Allow me, therefore, to make the following comments and observations. Having read the above by way of disclaimer, you've been warned.

[1] Shortly before Christmas, a friend passed away suddenly. It was weird, and I still struggle to put the experience into words - I recommend to you instead the reactions David Crowder relates in his excellent cowritten book, Everybody Wants To Go To Heaven (But Nobody Wants To Die).

It was weird for many reasons, but one I can actually articulate is this: she wasn't a friend I spoke to every day, hell every week; instead, there were two or three intense periods each year when I would hope to be brainstorming and writing, and then actually enacting youth work with her. Aside from that, I would have contacted her randomly, usually either in relation to a shared love of folk music (upon which I was consistently being told off and educated) or every time anything (and I mean anything relating to The West Wing came up. (For example, Richard Schiff was once playing in a celebrity golf tournament. My immediate reaction was to fire off a message akin to, "Toby's playing golf on ITV!' I recall the reply being something like, 'I literally just screamed at dad that I had to tell you about that...'

There was, and still is, a huge outpouring of grief because she was someone who affected so many in such a variety of ways. When she was alive, I would probably not have said we were tightly close; but since her death, I have been repeatedly reminded and told otherwise. Certainly, there is a huge area of life which is still very stained (in the good way, for the few who were in Kilbroney yesterday) by her joyful memory.

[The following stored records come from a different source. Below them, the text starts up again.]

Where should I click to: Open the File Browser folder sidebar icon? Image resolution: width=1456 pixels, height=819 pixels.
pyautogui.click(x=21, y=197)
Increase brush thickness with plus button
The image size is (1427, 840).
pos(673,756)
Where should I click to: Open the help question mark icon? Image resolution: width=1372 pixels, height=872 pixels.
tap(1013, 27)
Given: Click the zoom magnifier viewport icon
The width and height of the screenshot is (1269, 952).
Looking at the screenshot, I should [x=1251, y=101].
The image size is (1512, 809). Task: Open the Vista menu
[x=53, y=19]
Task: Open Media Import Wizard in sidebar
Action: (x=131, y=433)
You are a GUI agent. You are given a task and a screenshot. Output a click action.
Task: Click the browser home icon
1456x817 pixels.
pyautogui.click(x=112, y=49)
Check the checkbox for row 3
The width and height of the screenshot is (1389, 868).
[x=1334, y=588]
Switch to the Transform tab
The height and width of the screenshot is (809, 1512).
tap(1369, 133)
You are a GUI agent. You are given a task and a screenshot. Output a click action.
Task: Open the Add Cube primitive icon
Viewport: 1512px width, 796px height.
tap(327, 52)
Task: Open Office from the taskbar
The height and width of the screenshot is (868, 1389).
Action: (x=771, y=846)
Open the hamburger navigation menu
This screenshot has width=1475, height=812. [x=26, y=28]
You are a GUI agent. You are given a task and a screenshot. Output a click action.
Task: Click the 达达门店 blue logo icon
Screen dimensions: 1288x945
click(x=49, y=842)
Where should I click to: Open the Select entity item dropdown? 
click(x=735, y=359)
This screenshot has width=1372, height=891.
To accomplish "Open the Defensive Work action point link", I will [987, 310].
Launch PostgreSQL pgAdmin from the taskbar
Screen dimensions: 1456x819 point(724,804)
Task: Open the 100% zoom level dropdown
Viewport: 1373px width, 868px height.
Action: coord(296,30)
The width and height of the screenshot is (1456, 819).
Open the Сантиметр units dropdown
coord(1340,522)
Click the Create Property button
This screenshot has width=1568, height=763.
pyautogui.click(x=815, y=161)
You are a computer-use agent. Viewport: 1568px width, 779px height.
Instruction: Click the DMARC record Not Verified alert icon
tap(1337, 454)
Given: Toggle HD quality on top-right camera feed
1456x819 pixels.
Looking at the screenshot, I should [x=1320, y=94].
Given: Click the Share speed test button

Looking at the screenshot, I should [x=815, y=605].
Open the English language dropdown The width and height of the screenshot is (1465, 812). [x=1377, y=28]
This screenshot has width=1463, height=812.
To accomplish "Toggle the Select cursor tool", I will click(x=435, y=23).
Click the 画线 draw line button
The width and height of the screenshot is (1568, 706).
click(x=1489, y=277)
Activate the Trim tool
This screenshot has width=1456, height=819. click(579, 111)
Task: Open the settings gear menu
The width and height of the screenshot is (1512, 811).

[2] It has slowly dawned on me that I was more financially free as a student than I am now. This mightn't sound like much; in fact, more often than not I take a little kick from realising that I don't care for finance much beyond getting by. However, after nearly twelve months of doing just that - barely scraping by - I'm finding it's getting very old. Although there is no immediate solution to this, the frustration continues to grow. Because of the nature of the media work I do, so much of it is goodwill - and either way, what financial payment does turn up is always reasonable but far from sustaining. As for 'real life' - I got very sick of job interviews for things that always seemed just out of reach (knowingly coming second, it turns out, does hurt more than it is cool), began temping, and am still at least a few months away from escaping that.

I know where I want to go in life and to where I feel called, and it's my responsibility to make sure I do everything I can to get there. But it's hard, isn't it?


[3] I was 'home' today doing a bit of gardening - original home, not current home, as it were. It is a very sad thing when you realise that home is no longer where you have lived the longest.


[4] God doesn't cause suffering; and in fact, we are never tested by pain and sin beyond what we can bear, as the text says. But, as Job found, pain does go right up to the line. There have been a few occasions in the past when I have found this; sadly, another one is currently in progress. I don't ask for sympathy, but learning. I've also found the current sermon series by the calmer-and-less-divisive-than-he-apparently-used-to-be Mark Driscoll (of the other Mars Hill Church), entitled Trial to be amazing and appropriate. I would heavily recommend the whole lot to anyone with a soul, but men in particular, as it is to men that Driscoll would seem at his best when addressing.


[5] I feel like I've written my best music over the last 12-18 months; I don't mean that to sound big-headed. But people responded well in the past, and there's been excellent feedback since. In no way, shape or form can I afford to record or gig them, in terms of money or time. And I hate it as much, in most cases more, than anything else mentioned in this article.